"Room" / "Play" & "Silence
Emma Donoghue's “Room” is one of the most accomplished popular novels of recent years. The story of a young woman struggling to survive an abusive abduction scenario along with the son to whom she has given birth whilst in captivity, its effectiveness comes from the skill with which she conveys the surreal fact that the small room in which they are enclosed is the only universe the child, Jack, can comprehend.
Had it focussed on the bare bones of the plot, Lenny Abrahamson's cinematic adaptation could have been a TV-movie of the week cliché-fest. Imaginative camerawork, a subtle score (by Stephen Rennicks) and wonderful central performances from Brie Larson and young Jacob Tremblay, however, ensure that the clammy reality of their shared plight is rendered with dreamlike intensity.

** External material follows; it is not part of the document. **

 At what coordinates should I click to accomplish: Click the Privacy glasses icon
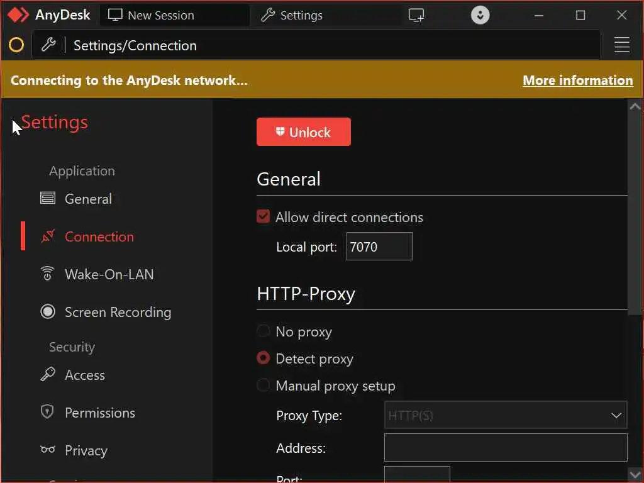coord(47,450)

The integrity of the narrative has been maintained by having Donoghue write the screenplay herself; therefore the story continues past the point at which a more conventional Hollywood movie might conclude, and after the heart-stopping climax, one kind of tension is replaced by another.
Ultimately “Room” is a hymn to motherhood, but it is unrelentingly unsentimental and utterly deserving of all the plaudits it is receiving.

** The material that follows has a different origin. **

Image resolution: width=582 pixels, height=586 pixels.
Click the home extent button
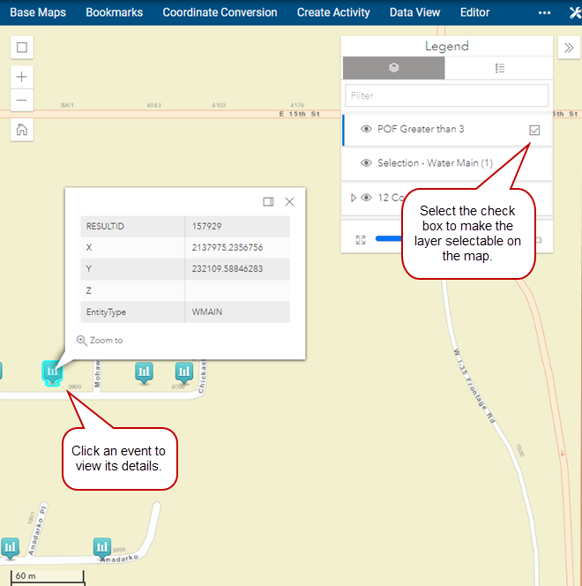(22, 129)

|Victoria John in "Play" (Pallasca Photography)|
My first theatre reviewing assignment of the year was the opening presentation in the new season from Cardiff’s The Other Room – a double bill comprising Samuel Beckett’s “Play” (the one with the people in jars) and Harold Pinter’s “Silence”; both involving three people reflecting poetically on past, unhappy relationships. A short but intense evening’s entertainment.